Japanese WWII flying ace

Isamu Mochizuki (望月 勇, Mochizuki Isamu) was an officer and ace fighter pilot in the Imperial Japanese Navy (IJN) during the Second Sino-Japanese War and the Pacific theater of World War II. He was officially credited with destroying ten enemy aircraft over China and the Pacific. He is famous for inventing the hineri-komi half-loop-and-roll technique that was employed in dogfighting by many Japanese fighter pilots.

==Career==
Mochizuki enlisted in IJN in 1925 and completed its pilot training program in November 1926. He first served on carrier Kaga and then on carrier Hōshō, before he was transferred to a fighter squadron based at Ōmura Naval Air Station in Nagasaki Prefecture on Kyushu. In November 1932, he was transferred to Yokosuka Air Group, which was at the time considered an elite unit consisting of the very best fighter pilots in IJN.

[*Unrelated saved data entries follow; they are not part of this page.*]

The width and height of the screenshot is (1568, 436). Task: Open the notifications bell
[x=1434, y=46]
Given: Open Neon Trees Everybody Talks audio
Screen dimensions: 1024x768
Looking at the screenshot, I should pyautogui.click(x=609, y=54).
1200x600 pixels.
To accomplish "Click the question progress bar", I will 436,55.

In November 1936, Mochizuki was promoted to Warrant Officer. At the outbreak of Second Sino-Japanese War he was transferred to the 13th Air Group that operated from Shanghai. After six months of combat over China, he was recalled back to Japan. In October 1941 he was promoted to Ensign.

In March 1943, Mochizuki was appointed division leader (buntaichō) in the newly-formed 281st Air Group that was stationed in the Kuril Islands. The same year he was transferred to Roi in the Marshall Islands. After USN carrier strikes destroyed most of the IJN aircraft in the Marshalls, he became stranded on Roi. Mochizuki disappeared and was presumed killed during the American invasion on 6 February 1944.

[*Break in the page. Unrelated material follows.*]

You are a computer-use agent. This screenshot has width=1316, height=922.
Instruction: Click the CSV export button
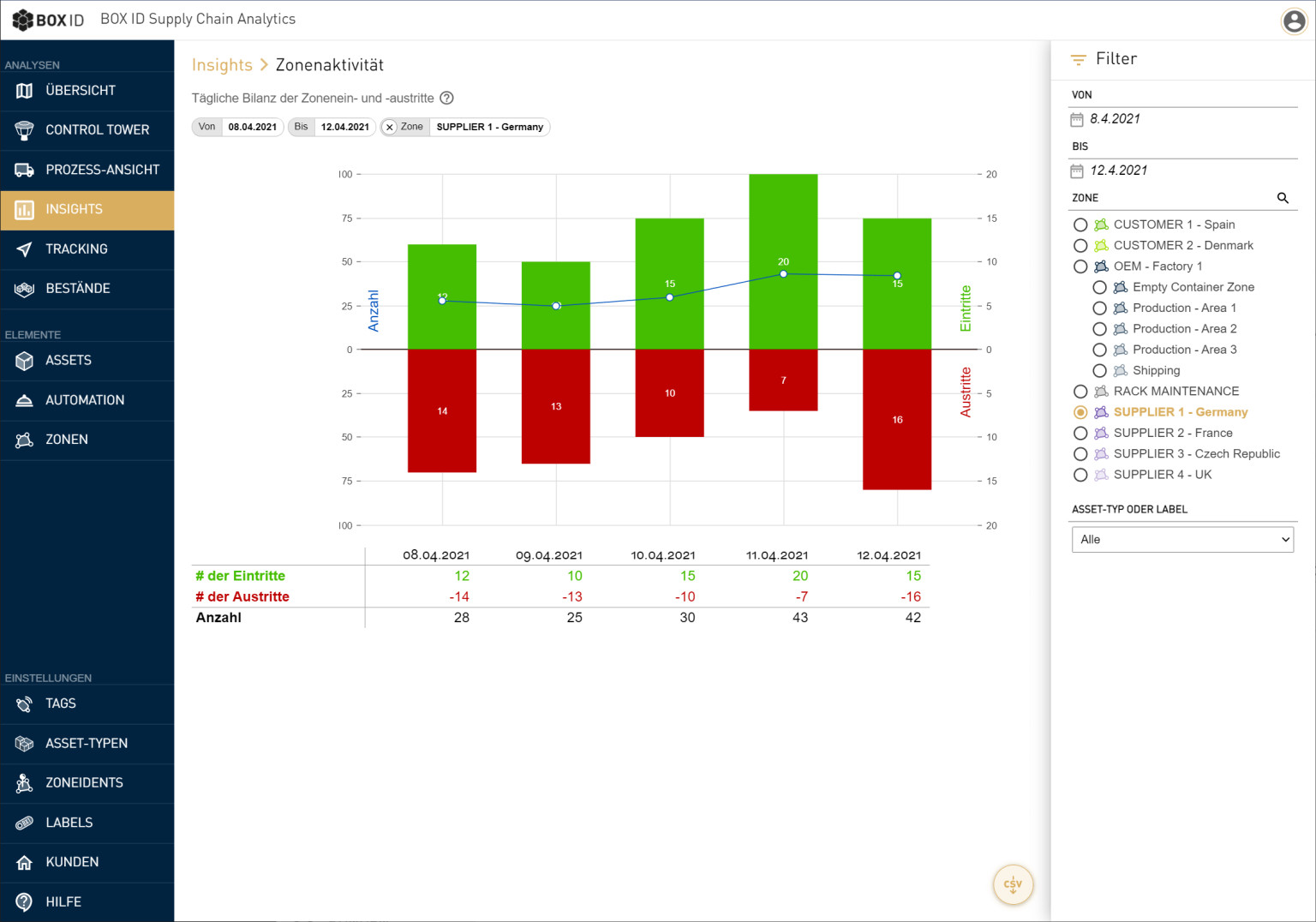(1013, 884)
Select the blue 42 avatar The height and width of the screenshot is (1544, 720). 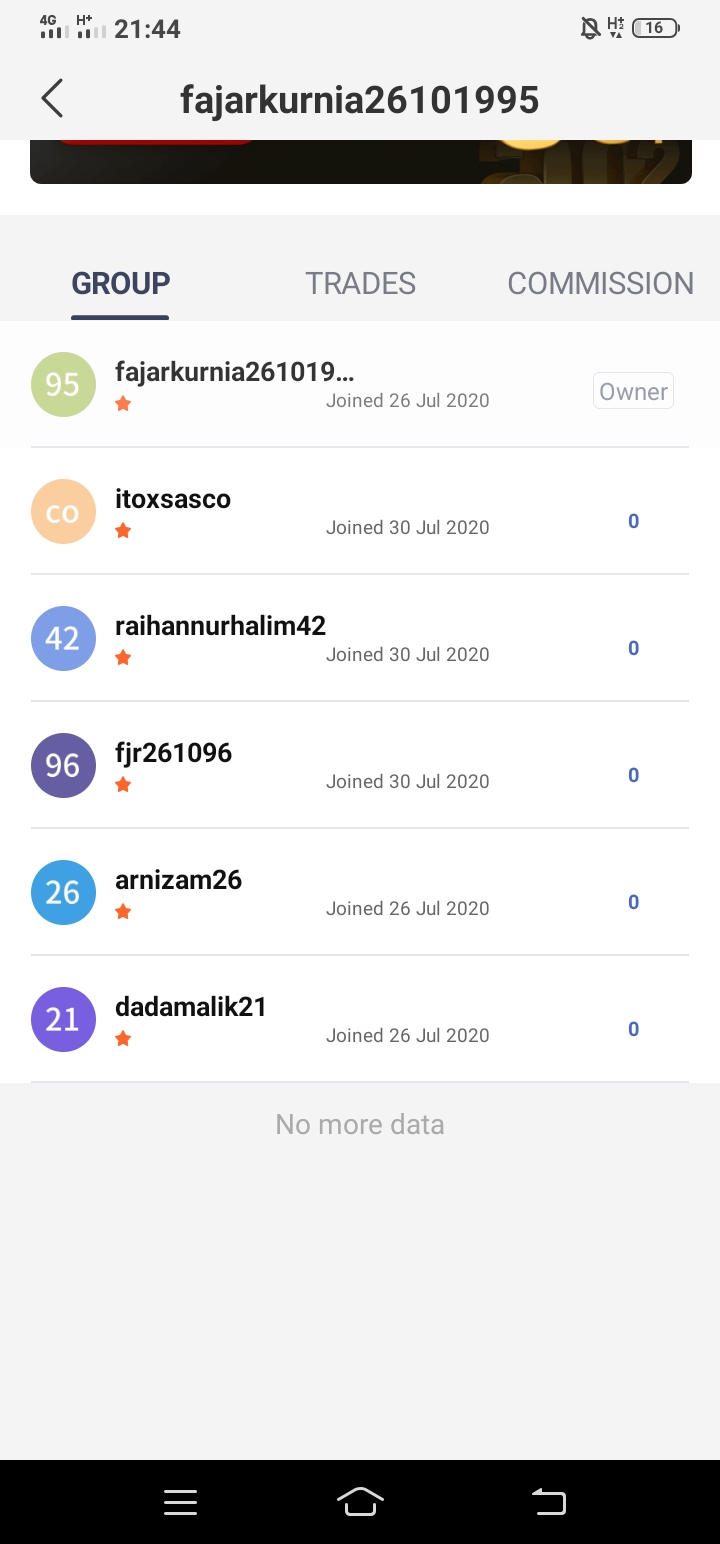tap(63, 638)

=="Hineri-komi" maneuver==
During his four-year stay with Yokosuka Air Group, Mochizuki invented and developed hineri-komi (捻り込み—literal meaning: twist inside) maneuver that allows an aircraft, which is being chased by an enemy, to come at the chaser's tail or to gain an opportunity to take a shot at it. Minoru Genda, who was also part of Yokosuka Air Group at the same time, observed this technique during the training sessions with Mochizuki and helped to formalize it in order to be widely adopted by other IJN pilots in dogfights.

The maneuver starts with a steep climb into a half loop, where the pilot applies (e.g., right) rudder to yaw his aircraft and performs a side slip. At the top of the loop, the aircraft ends up inverted and pointing outside of the loop's vertical plane. At that point, the pilot applies hard reverse (e.g., right) rudder while at the same time applying (e.g., right) aileron to roll the aircraft in the opposite direction of the applied reverse rudder. After the resulting twisting motion, the pilot uses elevator to pull the aircraft up, which brings it into a horizontal flight in the same direction as the loop began.